AVAILABLE DATA =
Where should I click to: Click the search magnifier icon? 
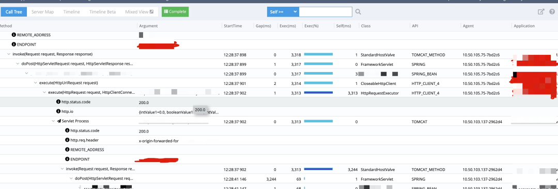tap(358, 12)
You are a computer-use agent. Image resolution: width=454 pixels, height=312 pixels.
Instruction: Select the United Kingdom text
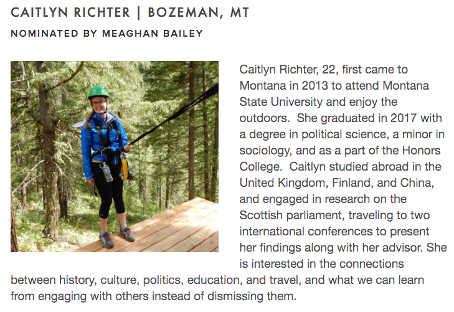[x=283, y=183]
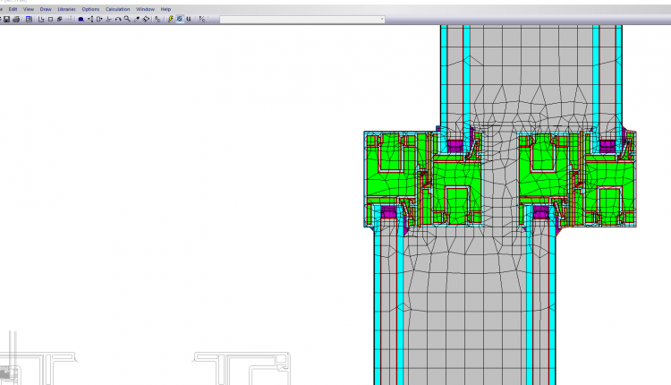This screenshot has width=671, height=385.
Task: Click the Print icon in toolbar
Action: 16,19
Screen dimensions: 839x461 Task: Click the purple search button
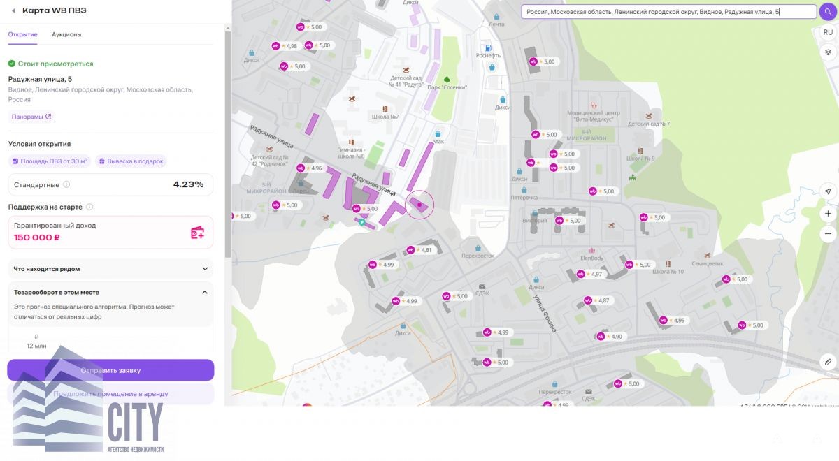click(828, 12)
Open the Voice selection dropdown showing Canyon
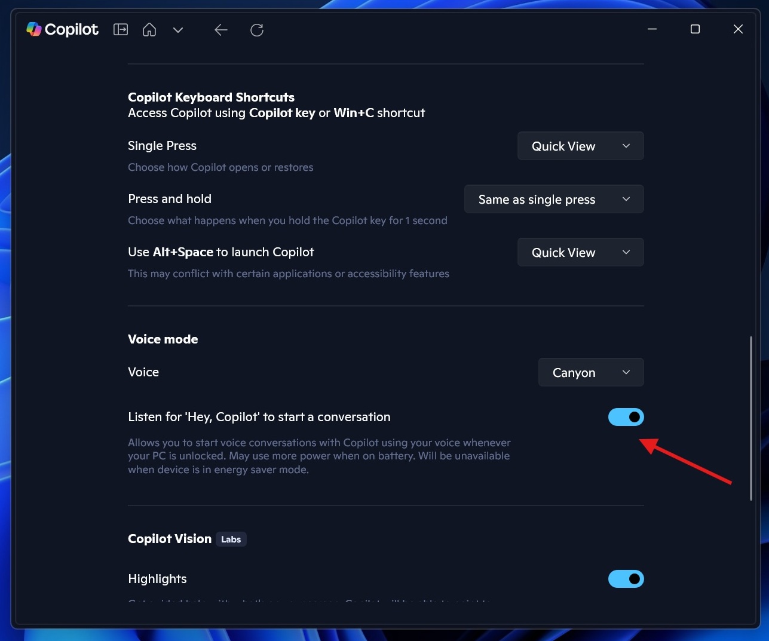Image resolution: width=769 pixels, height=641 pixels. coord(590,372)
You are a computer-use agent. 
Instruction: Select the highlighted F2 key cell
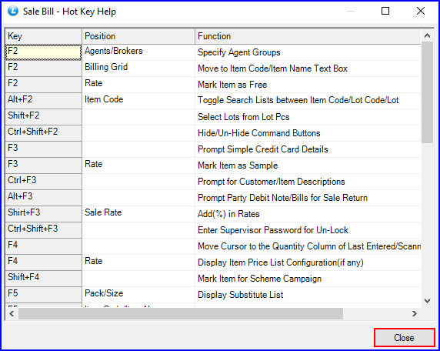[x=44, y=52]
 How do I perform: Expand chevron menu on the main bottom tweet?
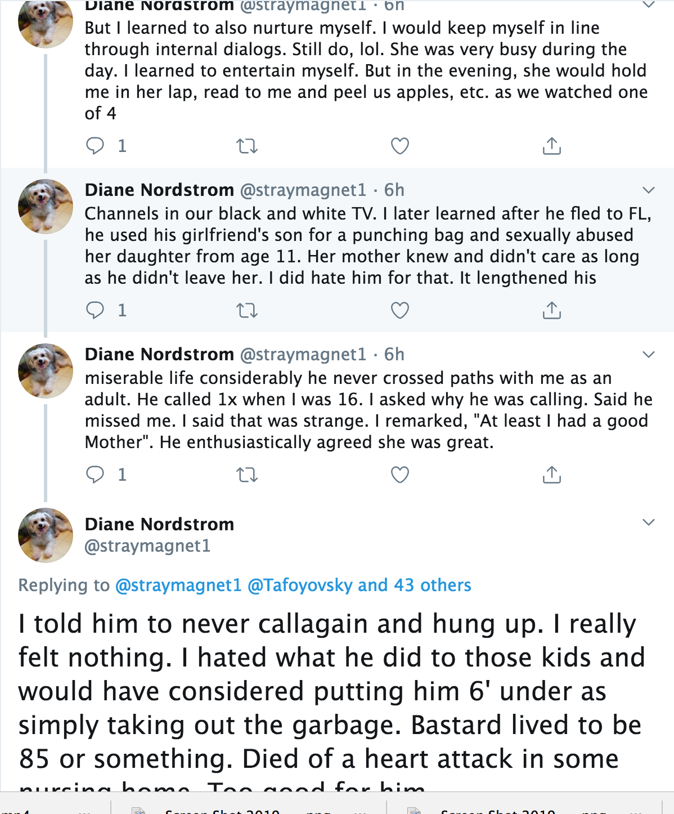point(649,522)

* * *

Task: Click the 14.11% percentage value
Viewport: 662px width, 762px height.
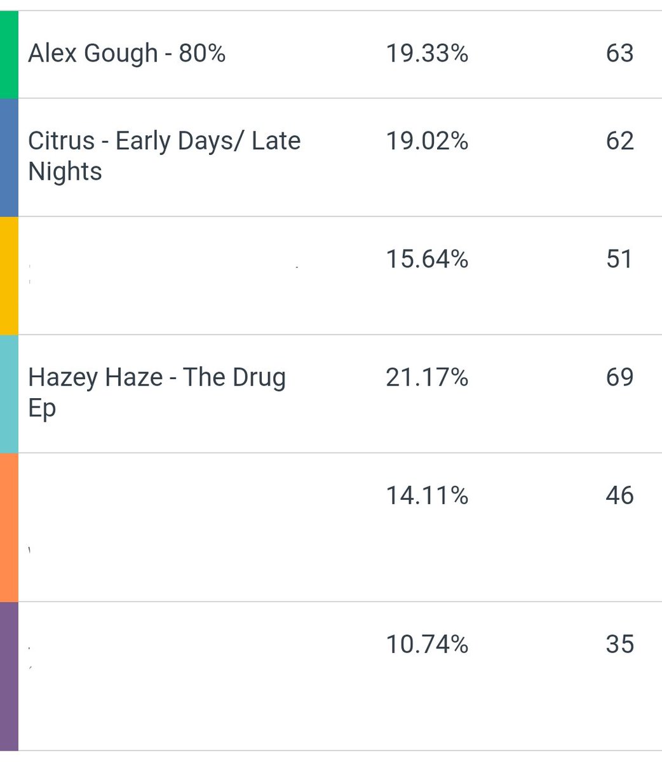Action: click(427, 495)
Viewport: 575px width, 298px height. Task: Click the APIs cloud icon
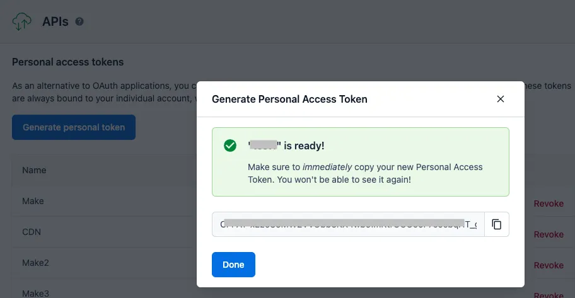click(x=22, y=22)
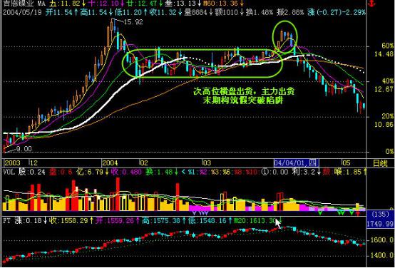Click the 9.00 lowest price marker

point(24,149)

---

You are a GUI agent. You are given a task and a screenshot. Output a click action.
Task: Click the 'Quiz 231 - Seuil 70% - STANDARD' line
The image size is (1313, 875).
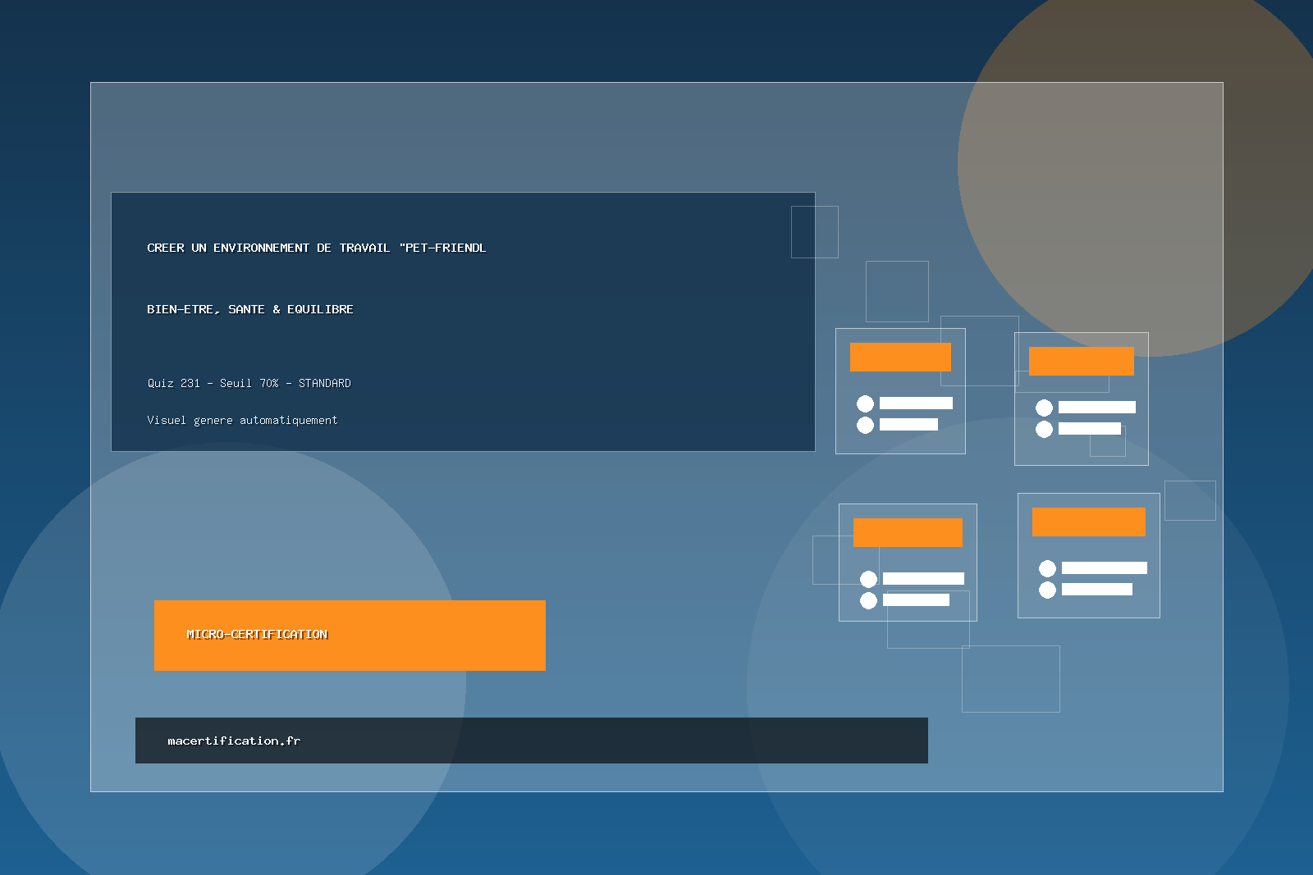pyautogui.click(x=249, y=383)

PROBLEM STATEMENT =
Every line in the records that holds the word "computer" should be copied into the answer.

ANSWER SPACE =
You are a computer-use agent. Image resolution: width=454 pixels, height=312 pixels.
You are a computer-use agent. 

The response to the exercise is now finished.